Monday, October 10, 2016
Today, I posted a Facebook update that I am celebrating 29 years sober. One of my friends posted a meme in the comments that reads, "Congratulations on the anniversary of your horrific alcoholic bottom." It made me laugh out loud.
Yes, my horrific alcoholic bottom was exactly that, horrific. Every day I celebrate that October 10, 1987 gets smaller and smaller in the rearview mirror of my life but I also need to remember that first day, the vivid details of every hopeless feeling I had. I need to hold it close as evidence about how much I do not want to return there, to that hopeless place. It's motivation to stay the course.
I know it's only today that matters, only today that I can hold onto, just this one day at a time, as we say. I am grateful for the days that have strung together into these years and all the places these years have taken me. So very grateful.
Sunday, October 9, 2016
Saturday, October 8, 2016
Friday, October 7, 2016
"Wow, Bob. Did you see that fungi in the tree?"
"Isn't it cool looking? It's sort of beautiful."
"It's not beautiful, it's weird looking."
"Weird things can be beautiful. I read an article about how mushrooms are going to save the world."
"You can't believe everything you read on the internet, Mom."
Thursday, October 6, 2016
Me: Not the one with the sham.
Mr. Rosenberg: You're a sham.
Me: The one with the sham has buttons and it's not soft.
Mr. Rosenberg: You're a sham with buttons.
Me: Here's your pillow.
Mr. Rosenberg: But what's the sham one for if you can't sleep on it?
Labels: sleep tight
Wednesday, October 5, 2016
Tuesday, October 4, 2016
I read a post from Cait Flanders' blog called, "You Can't Change Your Life Without Changing Your Life." It was about some big moves she's made recently. It was interesting, but the title of the post is what has really stuck with me. You can't change your life without changing your life. It reminds me of the Albert Einstein quote, "The definition of crazy is doing the same thing over and over again and expecting different results."
It also made me think of the things I keep in my head that I plan on getting around to someday that I keep all heaped on my internal someday pile. When I break it down, I see that some of these things will require breaking habits and incorporating new practices, others a few hours time commitment, and some will require just a phone call. These changes require change. When does someday happen? Perhaps when inaction starts to feel more uncomfortable than action? Could someday be today?
How will you change your life to change your life? When is your someday?
Monday, October 3, 2016
Today we celebrate Rosh Hashanah, the Jewish New Year. The next ten days are the Days of Awe which end with Yom Kippur. It's a time for introspection, a time to repent the sins of the past year, and a time to plan for the year ahead.

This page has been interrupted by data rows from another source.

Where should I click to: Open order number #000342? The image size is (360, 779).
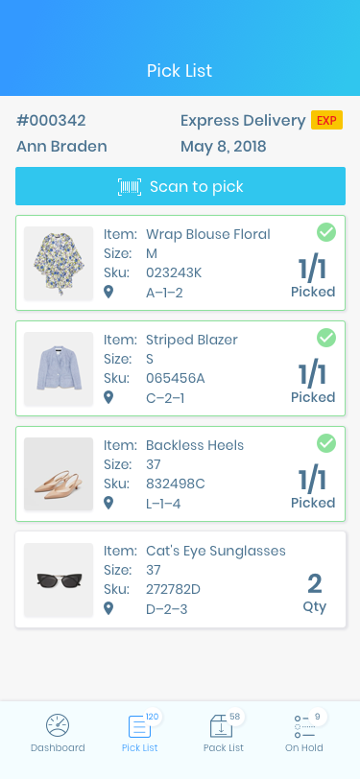tap(51, 120)
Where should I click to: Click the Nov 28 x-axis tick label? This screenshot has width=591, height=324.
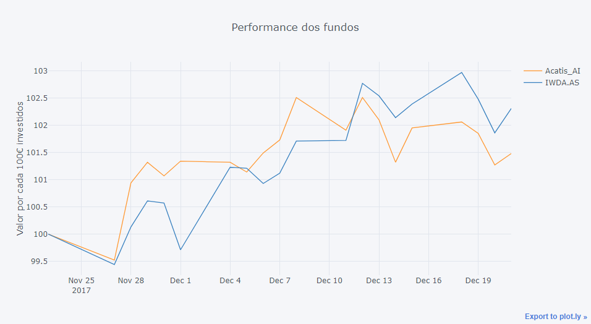(x=130, y=281)
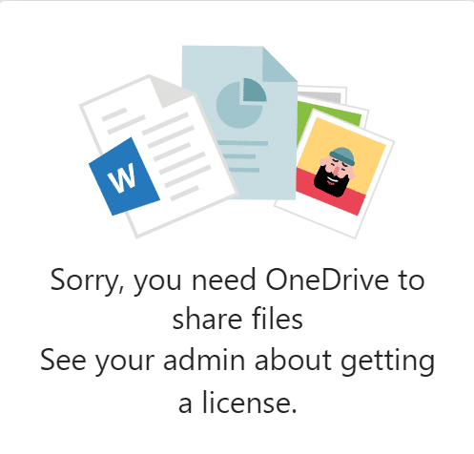Click the bearded man's face in photo
The height and width of the screenshot is (454, 474).
[335, 172]

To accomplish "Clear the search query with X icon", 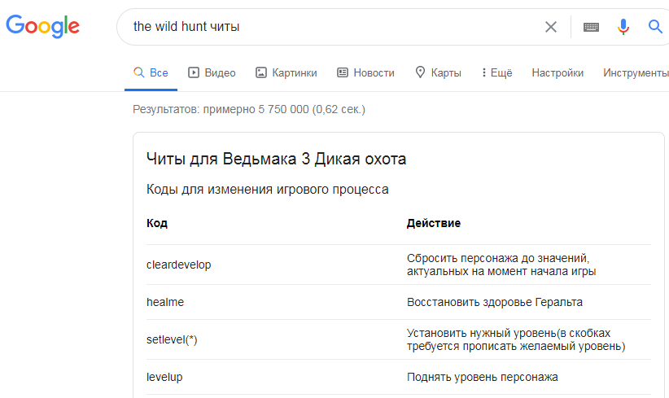I will click(x=551, y=27).
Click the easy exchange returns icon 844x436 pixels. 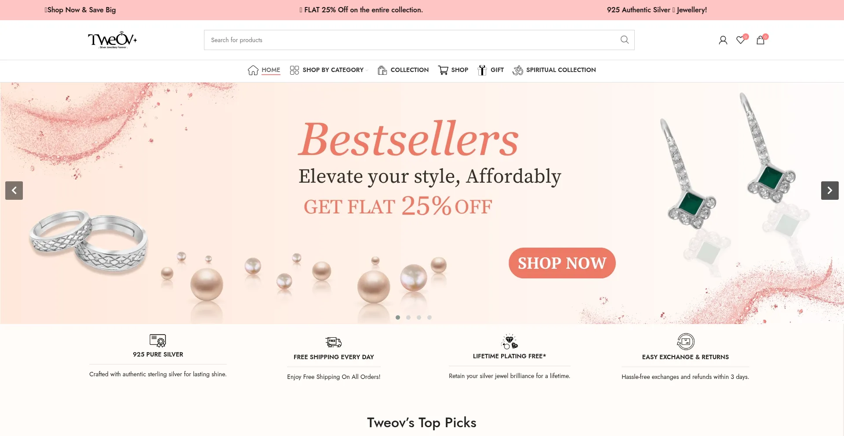point(686,342)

On this day, it's customary to eat round-shaped challah bread and apples dipped in honey, symbolizing a hope for sweetness in the new year. We didn't quite get there last night, opting instead for the less traditional vegetarian bowls from Chipotle. Perhaps symbolizing a spicy new year? We'll do sweetness tonight.
I found this list of questions to answer for Rosh Hashanah's spiritual accounting:
Achievements: What did I accomplish this past year?
Efficiency: Am I careful not to waste precious time?
Community: Am I involved in contributing to bettering the world?
Forward: What are my goals and aspirations for the coming year?
These are standard reflective ideas but the question that hadn't occurred to me before was the question of efficiency and not wasting precious time. I believe I'm guilty of a certain mindlessness. Some checking out is important but I may be wasting not just some time but precious time. How many times can you re-watch an episode of Fixer Upper before it falls into that category? How much alphabetizing of the spice rack? How much scrolling through Twitter is a waste? Most of it? All? I will give this one some thought and then some action.
Wishing you all a very sweet and spicy year.